— Start —
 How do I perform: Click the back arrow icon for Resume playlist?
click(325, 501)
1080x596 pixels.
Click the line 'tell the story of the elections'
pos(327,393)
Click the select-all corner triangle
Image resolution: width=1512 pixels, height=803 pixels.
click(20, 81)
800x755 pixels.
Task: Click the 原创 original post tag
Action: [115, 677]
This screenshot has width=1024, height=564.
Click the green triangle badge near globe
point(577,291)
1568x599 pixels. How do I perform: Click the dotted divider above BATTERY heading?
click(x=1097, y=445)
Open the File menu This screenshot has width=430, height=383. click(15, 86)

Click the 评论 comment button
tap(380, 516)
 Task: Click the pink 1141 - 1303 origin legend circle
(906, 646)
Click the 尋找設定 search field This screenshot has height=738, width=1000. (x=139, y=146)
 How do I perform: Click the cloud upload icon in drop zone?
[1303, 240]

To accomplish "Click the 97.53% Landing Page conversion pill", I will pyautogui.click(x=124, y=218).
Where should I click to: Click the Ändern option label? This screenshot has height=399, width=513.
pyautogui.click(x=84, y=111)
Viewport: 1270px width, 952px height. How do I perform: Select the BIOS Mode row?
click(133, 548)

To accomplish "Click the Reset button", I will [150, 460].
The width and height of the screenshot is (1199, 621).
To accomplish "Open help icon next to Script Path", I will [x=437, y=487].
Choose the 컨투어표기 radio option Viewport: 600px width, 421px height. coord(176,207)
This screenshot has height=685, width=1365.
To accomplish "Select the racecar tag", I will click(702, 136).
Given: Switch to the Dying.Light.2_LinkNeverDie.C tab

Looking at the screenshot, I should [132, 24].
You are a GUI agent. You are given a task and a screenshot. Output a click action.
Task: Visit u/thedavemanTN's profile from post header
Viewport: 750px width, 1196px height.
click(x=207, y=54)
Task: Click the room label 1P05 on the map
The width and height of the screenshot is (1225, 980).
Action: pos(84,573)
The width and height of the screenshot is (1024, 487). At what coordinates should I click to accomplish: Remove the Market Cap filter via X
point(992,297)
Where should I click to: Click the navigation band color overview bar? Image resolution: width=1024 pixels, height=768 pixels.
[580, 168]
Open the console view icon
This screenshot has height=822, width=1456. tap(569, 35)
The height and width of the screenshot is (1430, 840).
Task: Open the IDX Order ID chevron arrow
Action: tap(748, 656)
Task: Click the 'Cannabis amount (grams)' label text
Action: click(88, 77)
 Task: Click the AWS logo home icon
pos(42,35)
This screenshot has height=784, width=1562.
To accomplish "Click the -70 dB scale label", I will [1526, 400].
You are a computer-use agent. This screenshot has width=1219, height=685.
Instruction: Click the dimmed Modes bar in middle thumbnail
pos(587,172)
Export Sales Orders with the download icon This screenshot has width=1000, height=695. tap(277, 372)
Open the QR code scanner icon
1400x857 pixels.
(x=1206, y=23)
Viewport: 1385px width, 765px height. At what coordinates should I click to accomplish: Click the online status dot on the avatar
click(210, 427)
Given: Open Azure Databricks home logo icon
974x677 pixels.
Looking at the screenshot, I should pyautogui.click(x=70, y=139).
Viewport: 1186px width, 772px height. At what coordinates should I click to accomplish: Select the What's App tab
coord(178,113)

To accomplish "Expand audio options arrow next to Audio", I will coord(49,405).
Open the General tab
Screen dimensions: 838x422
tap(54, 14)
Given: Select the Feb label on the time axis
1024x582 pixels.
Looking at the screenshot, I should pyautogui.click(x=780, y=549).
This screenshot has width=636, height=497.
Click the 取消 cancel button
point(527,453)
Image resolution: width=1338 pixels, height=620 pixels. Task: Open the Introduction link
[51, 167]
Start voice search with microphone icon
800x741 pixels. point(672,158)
— End —
- _Problem requirements_: Rewrite every line of the items above as a Markdown table with two columns, Row and Line. Number the rows in order, put each line's text in the Line column, and omit blank lines.

- _Final result_:
| Row | Line |
|---|---|
| 1 |  How do I perform: Click the back arrow icon for Resume playlist? |
| 2 | click(325, 501) |
| 3 | 1080x596 pixels. |
| 4 | Click the line 'tell the story of the elections' |
| 5 | pos(327,393) |
| 6 | Click the select-all corner triangle |
| 7 | Image resolution: width=1512 pixels, height=803 pixels. |
| 8 | click(20, 81) |
| 9 | 800x755 pixels. |
| 10 | Task: Click the 原创 original post tag |
| 11 | Action: [115, 677] |
| 12 | This screenshot has width=1024, height=564. |
| 13 | Click the green triangle badge near globe |
| 14 | point(577,291) |
| 15 | 1568x599 pixels. How do I perform: Click the dotted divider above BATTERY heading? |
| 16 | click(x=1097, y=445) |
| 17 | Open the File menu This screenshot has width=430, height=383. click(15, 86) |
| 18 | Click the 评论 comment button |
| 19 | tap(380, 516) |
| 20 |  Task: Click the pink 1141 - 1303 origin legend circle |
| 21 | (906, 646) |
| 22 | Click the 尋找設定 search field This screenshot has height=738, width=1000. (x=139, y=146) |
| 23 |  How do I perform: Click the cloud upload icon in drop zone? |
| 24 | [1303, 240] |
| 25 | To accomplish "Click the 97.53% Landing Page conversion pill", I will pyautogui.click(x=124, y=218). |
| 26 | Where should I click to: Click the Ändern option label? This screenshot has height=399, width=513. |
| 27 | pyautogui.click(x=84, y=111) |
| 28 | Viewport: 1270px width, 952px height. How do I perform: Select the BIOS Mode row? |
| 29 | click(133, 548) |
| 30 | To accomplish "Click the Reset button", I will [150, 460]. |
| 31 | The width and height of the screenshot is (1199, 621). |
| 32 | To accomplish "Open help icon next to Script Path", I will [x=437, y=487]. |
| 33 | Choose the 컨투어표기 radio option Viewport: 600px width, 421px height. coord(176,207) |
| 34 | This screenshot has height=685, width=1365. |
| 35 | To accomplish "Select the racecar tag", I will click(702, 136). |
| 36 | Given: Switch to the Dying.Light.2_LinkNeverDie.C tab |
| 37 | Looking at the screenshot, I should [132, 24]. |
| 38 | You are a GUI agent. You are given a task and a screenshot. Output a click action. |
| 39 | Task: Visit u/thedavemanTN's profile from post header |
| 40 | Viewport: 750px width, 1196px height. |
| 41 | click(x=207, y=54) |
| 42 | Task: Click the room label 1P05 on the map |
| 43 | The width and height of the screenshot is (1225, 980). |
| 44 | Action: pos(84,573) |
| 45 | The width and height of the screenshot is (1024, 487). At what coordinates should I click to accomplish: Remove the Market Cap filter via X |
| 46 | point(992,297) |
| 47 | Where should I click to: Click the navigation band color overview bar? Image resolution: width=1024 pixels, height=768 pixels. |
| 48 | [580, 168] |
| 49 | Open the console view icon |
| 50 | This screenshot has height=822, width=1456. tap(569, 35) |
| 51 | The height and width of the screenshot is (1430, 840). |
| 52 | Task: Open the IDX Order ID chevron arrow |
| 53 | Action: tap(748, 656) |
| 54 | Task: Click the 'Cannabis amount (grams)' label text |
| 55 | Action: click(88, 77) |
| 56 |  Task: Click the AWS logo home icon |
| 57 | pos(42,35) |
| 58 | This screenshot has height=784, width=1562. |
| 59 | To accomplish "Click the -70 dB scale label", I will [1526, 400]. |
| 60 | You are a computer-use agent. This screenshot has width=1219, height=685. |
| 61 | Instruction: Click the dimmed Modes bar in middle thumbnail |
| 62 | pos(587,172) |
| 63 | Export Sales Orders with the download icon This screenshot has width=1000, height=695. tap(277, 372) |
| 64 | Open the QR code scanner icon |
| 65 | 1400x857 pixels. |
| 66 | (x=1206, y=23) |
| 67 | Viewport: 1385px width, 765px height. At what coordinates should I click to accomplish: Click the online status dot on the avatar |
| 68 | click(210, 427) |
| 69 | Given: Open Azure Databricks home logo icon |
| 70 | 974x677 pixels. |
| 71 | Looking at the screenshot, I should pyautogui.click(x=70, y=139). |
| 72 | Viewport: 1186px width, 772px height. At what coordinates should I click to accomplish: Select the What's App tab |
| 73 | coord(178,113) |
| 74 | To accomplish "Expand audio options arrow next to Audio", I will coord(49,405). |
| 75 | Open the General tab |
| 76 | Screen dimensions: 838x422 |
| 77 | tap(54, 14) |
| 78 | Given: Select the Feb label on the time axis |
| 79 | 1024x582 pixels. |
| 80 | Looking at the screenshot, I should pyautogui.click(x=780, y=549). |
| 81 | This screenshot has width=636, height=497. |
| 82 | Click the 取消 cancel button |
| 83 | point(527,453) |
| 84 | Image resolution: width=1338 pixels, height=620 pixels. Task: Open the Introduction link |
| 85 | [51, 167] |
| 86 | Start voice search with microphone icon |
| 87 | 800x741 pixels. point(672,158) |